Ecotin protects Salmonella Typhimurium against the microbicidal activity of host proteases.

Salmonella enterica serovar Typhimurium causes acute diarrhea upon oral infection in humans. The harsh and proteolytic environment found in the gastrointestinal tract is the first obstacle that these bacteria face after infection. However, the mechanisms that allow Salmonella to survive the hostile conditions of the gut are poorly understood. The ecotin gene is found in an extensive range of known phyla of bacteria and it encodes a protein that has been shown to inhibit serine proteases. Thus, in the present work we studied the role of ecotin of Salmonella Typhimurium in host-pathogen interactions.
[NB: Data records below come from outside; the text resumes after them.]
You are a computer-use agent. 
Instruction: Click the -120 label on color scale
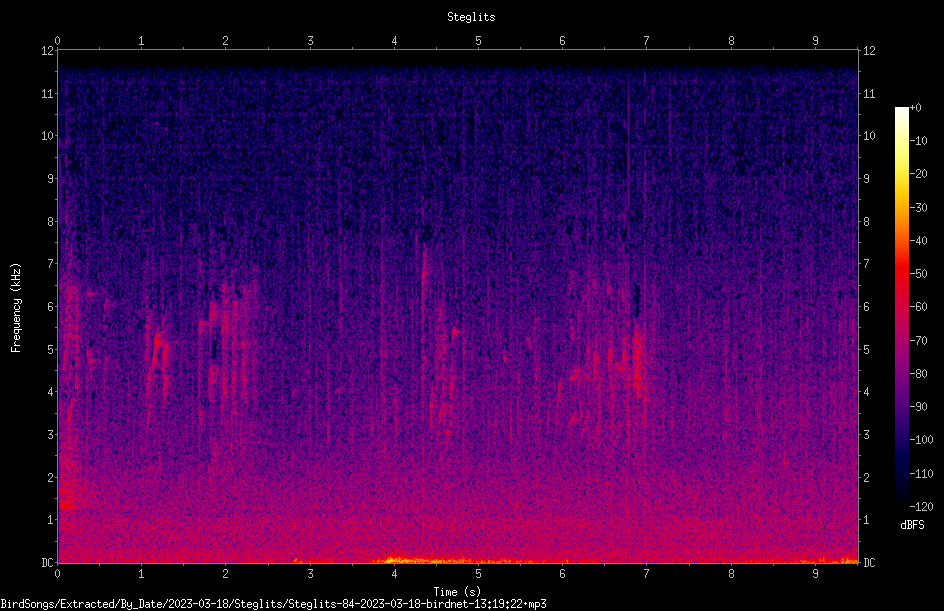tap(922, 506)
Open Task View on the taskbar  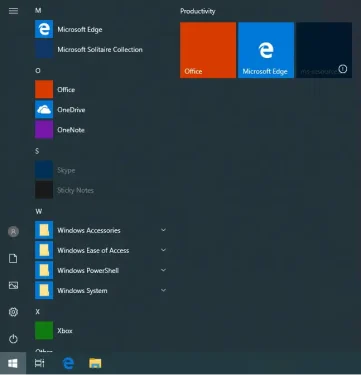tap(40, 363)
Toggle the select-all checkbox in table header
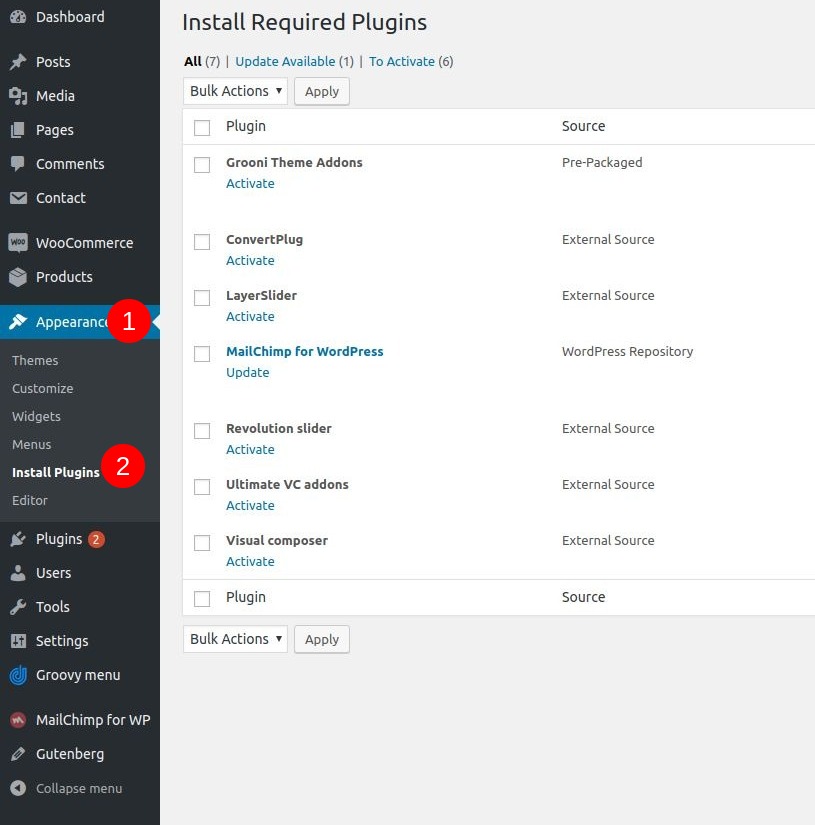 (202, 128)
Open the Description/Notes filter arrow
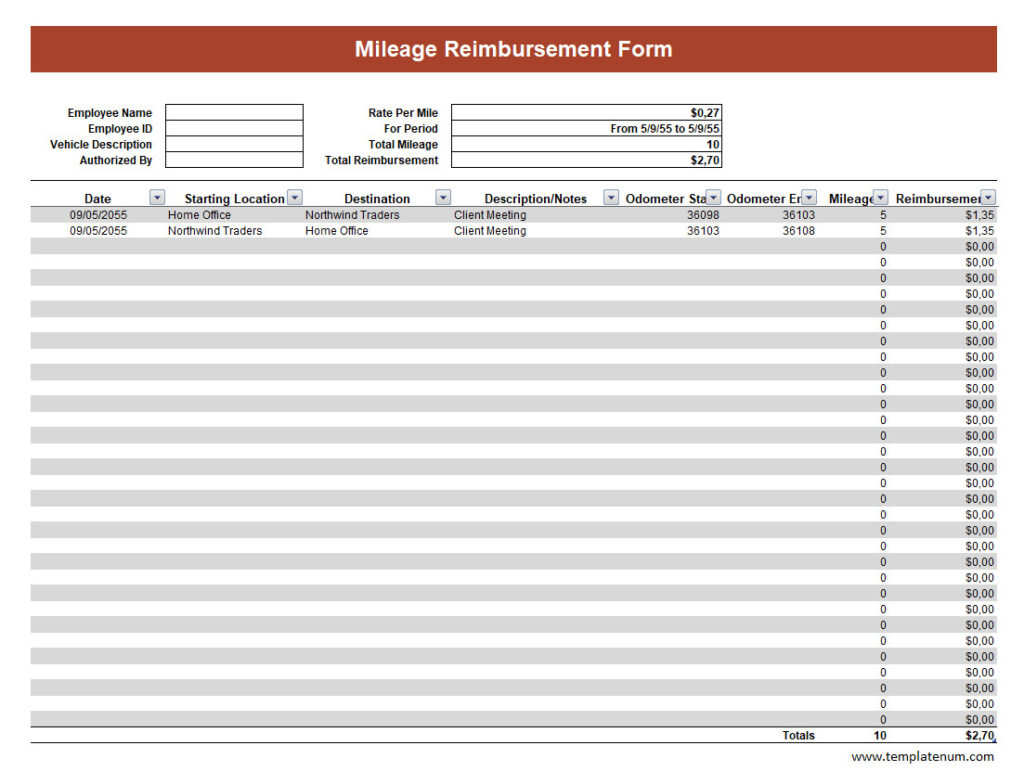 tap(610, 197)
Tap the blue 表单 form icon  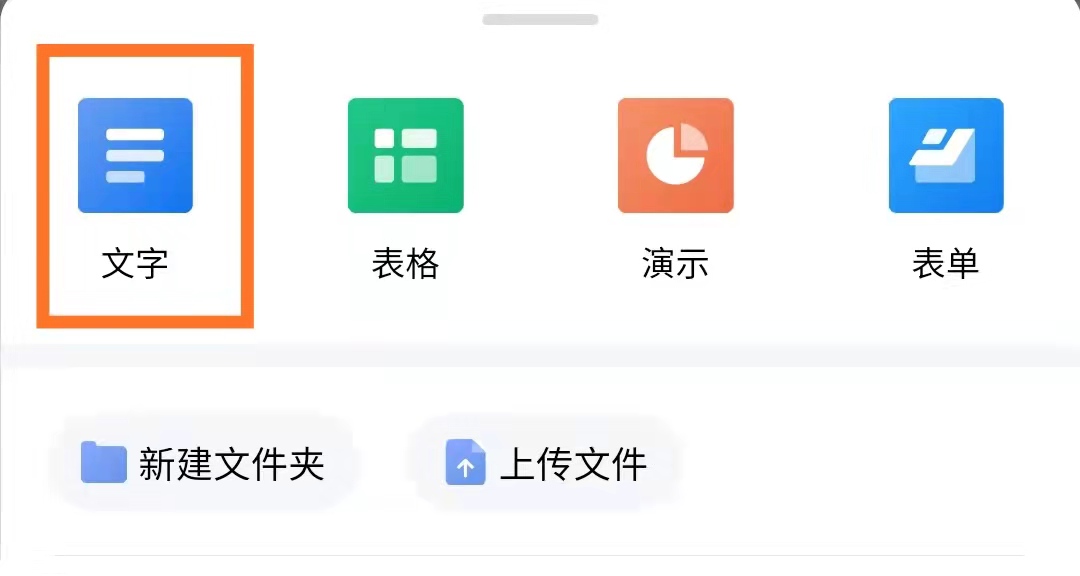(946, 155)
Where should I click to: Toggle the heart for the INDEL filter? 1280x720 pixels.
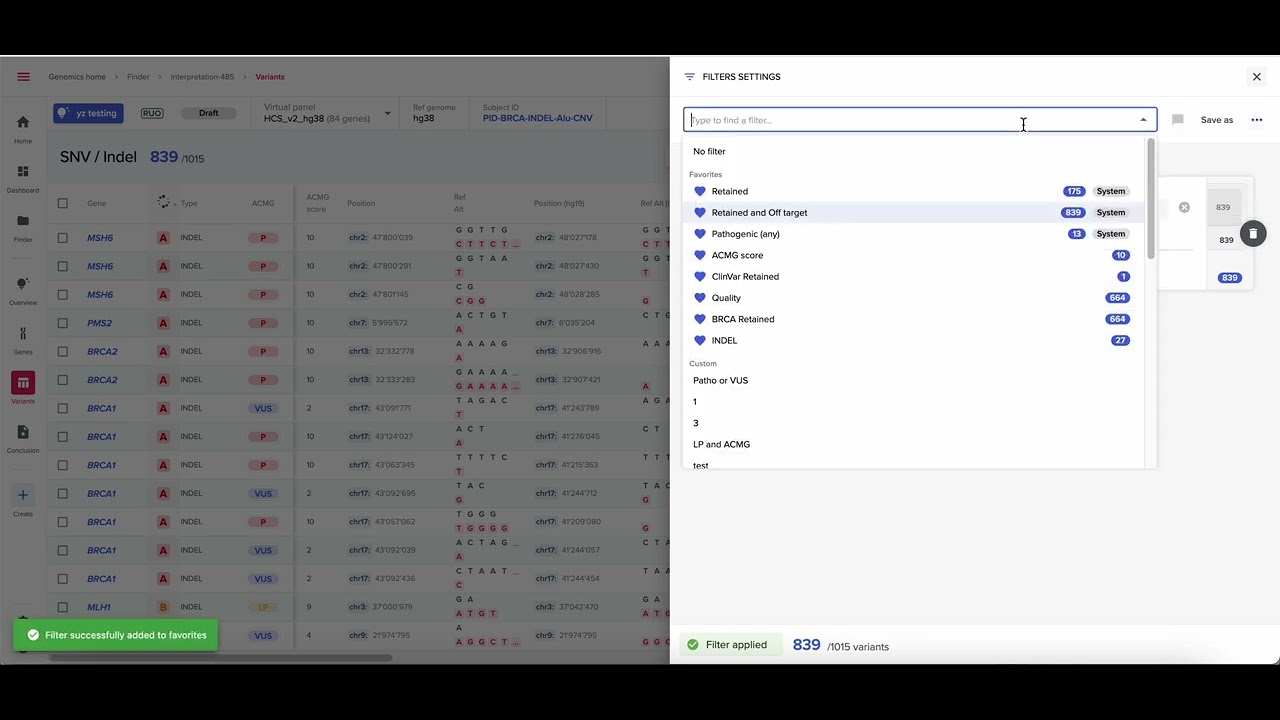(x=700, y=341)
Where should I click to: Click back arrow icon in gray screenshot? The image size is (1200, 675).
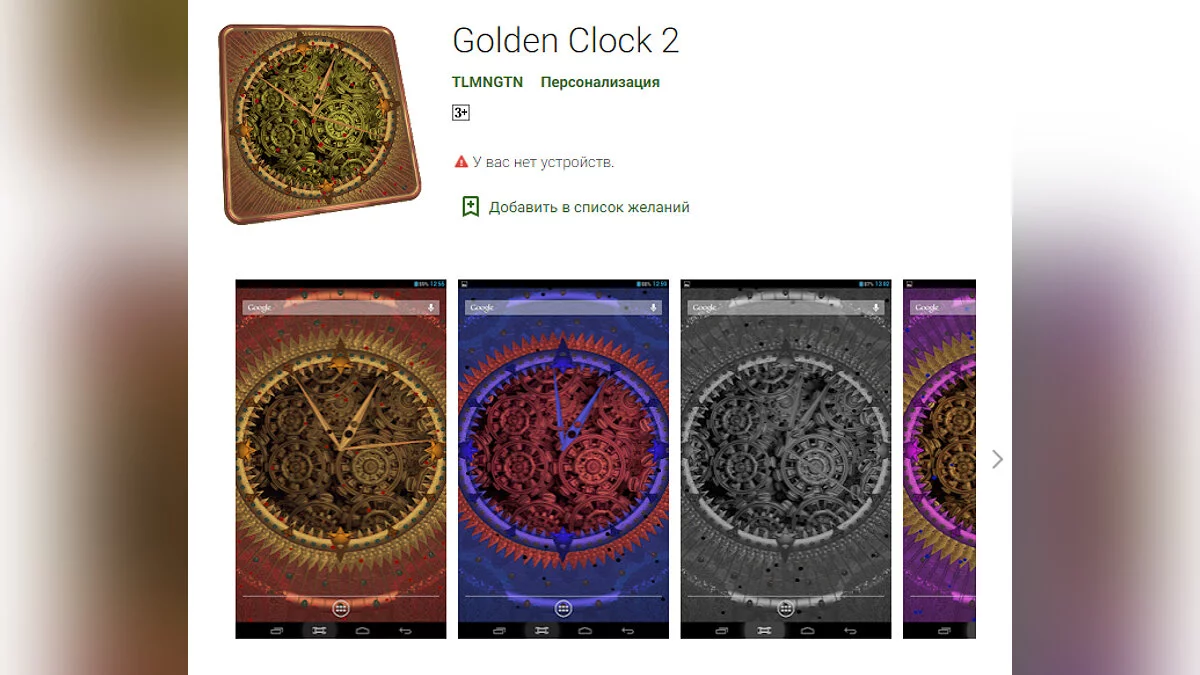tap(850, 631)

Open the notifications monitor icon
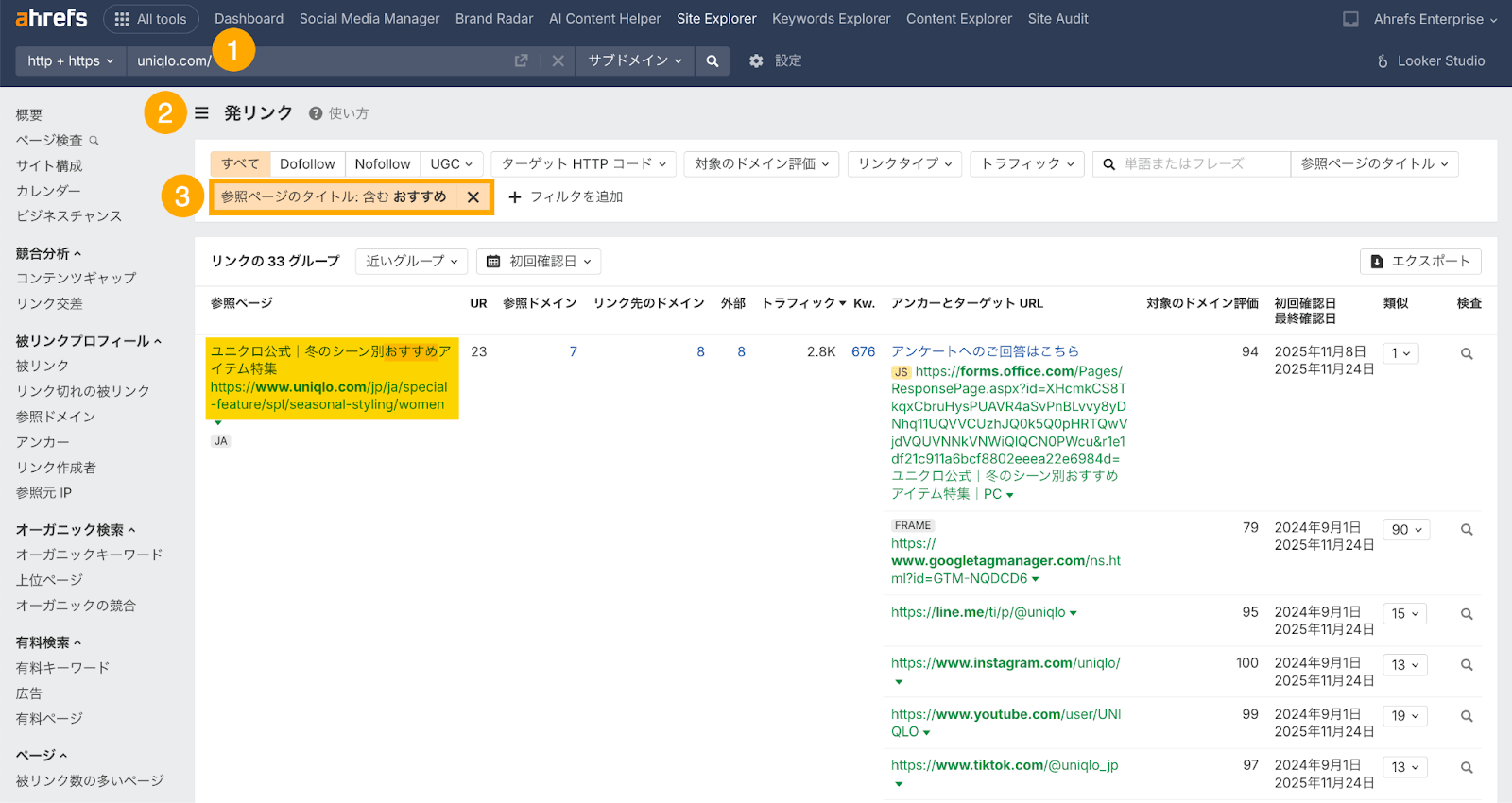pyautogui.click(x=1350, y=19)
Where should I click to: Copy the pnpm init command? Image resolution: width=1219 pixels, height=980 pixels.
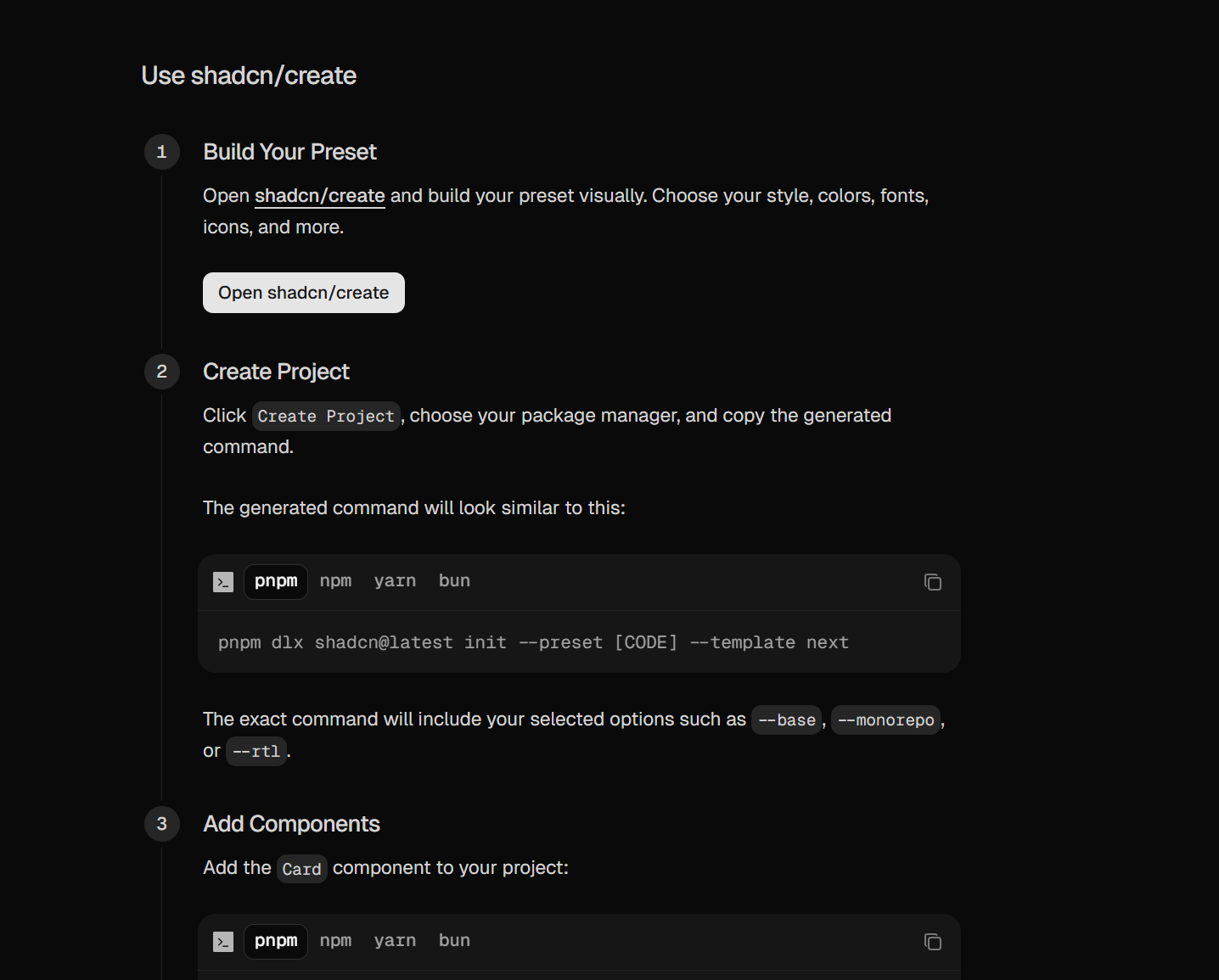click(x=932, y=582)
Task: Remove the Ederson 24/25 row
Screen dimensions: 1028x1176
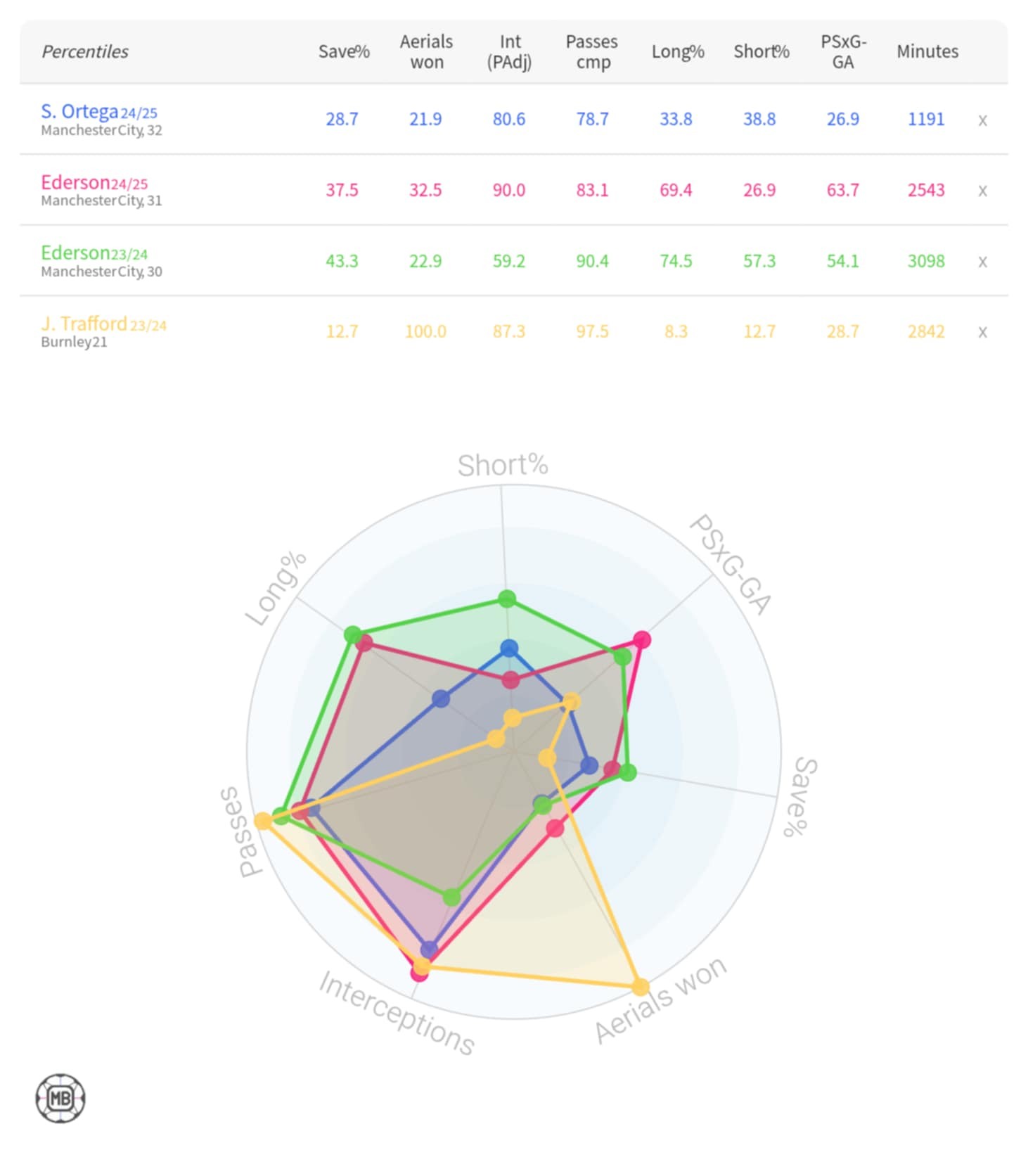Action: 982,191
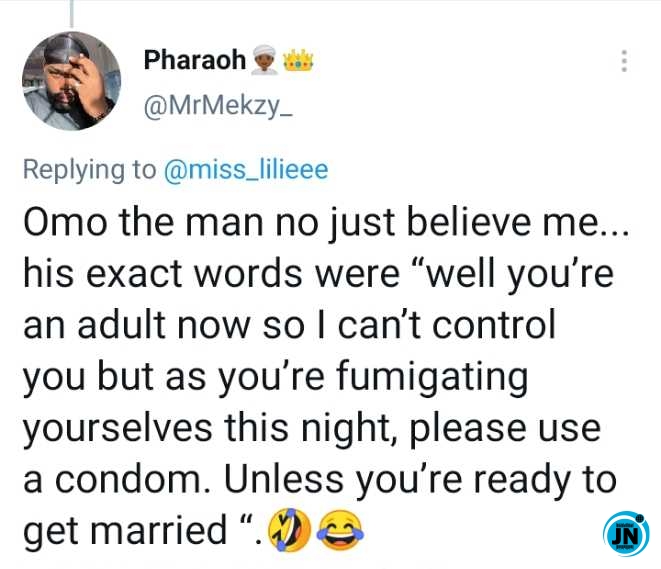Click the 'Replying to' label
The width and height of the screenshot is (661, 569).
pyautogui.click(x=90, y=170)
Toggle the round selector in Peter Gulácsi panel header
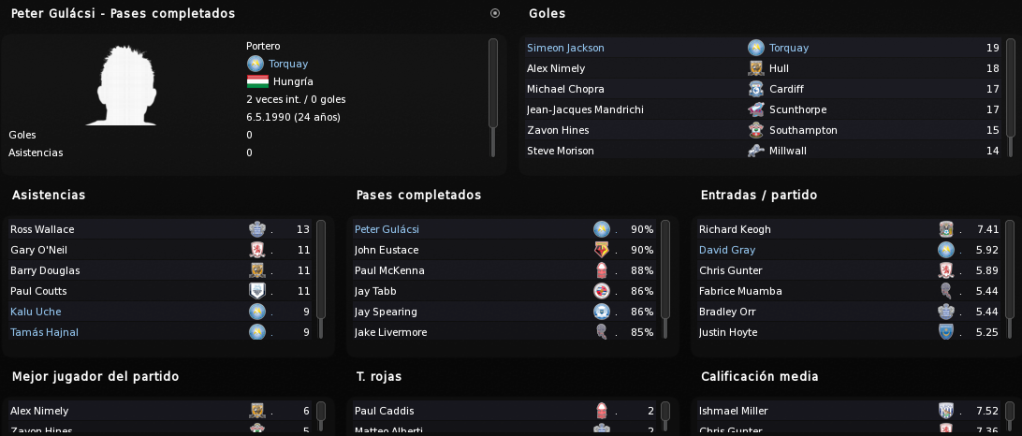The width and height of the screenshot is (1022, 436). pyautogui.click(x=495, y=13)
We found that the Salmonella Typhimurium ∆ecotin strain exhibited lower inflammation in a murine model of Salmonella induced colitis. The ∆ecotin mutant was more susceptible to the action of pancreatin and purified pancreatic elastase. In addition, the lack of ecotin led to impaired adhesion to Caco-2 and HT-29 cell lines, related to the proteolytic activity of brush border enzymes. Besides, ∆ecotin showed higher susceptibility to lysosomal proteolytic content and intracellular replication defects in macrophages. In addition, we found Ecotin to have a crucial role in Salmonella against the microbicidal action of granule contents and neutrophil extracellular traps released from human polymorphonuclear leukocytes. Thus, the work presented here highlights the importance of ecotin in Salmonella as countermeasures against the host proteolytic defense system.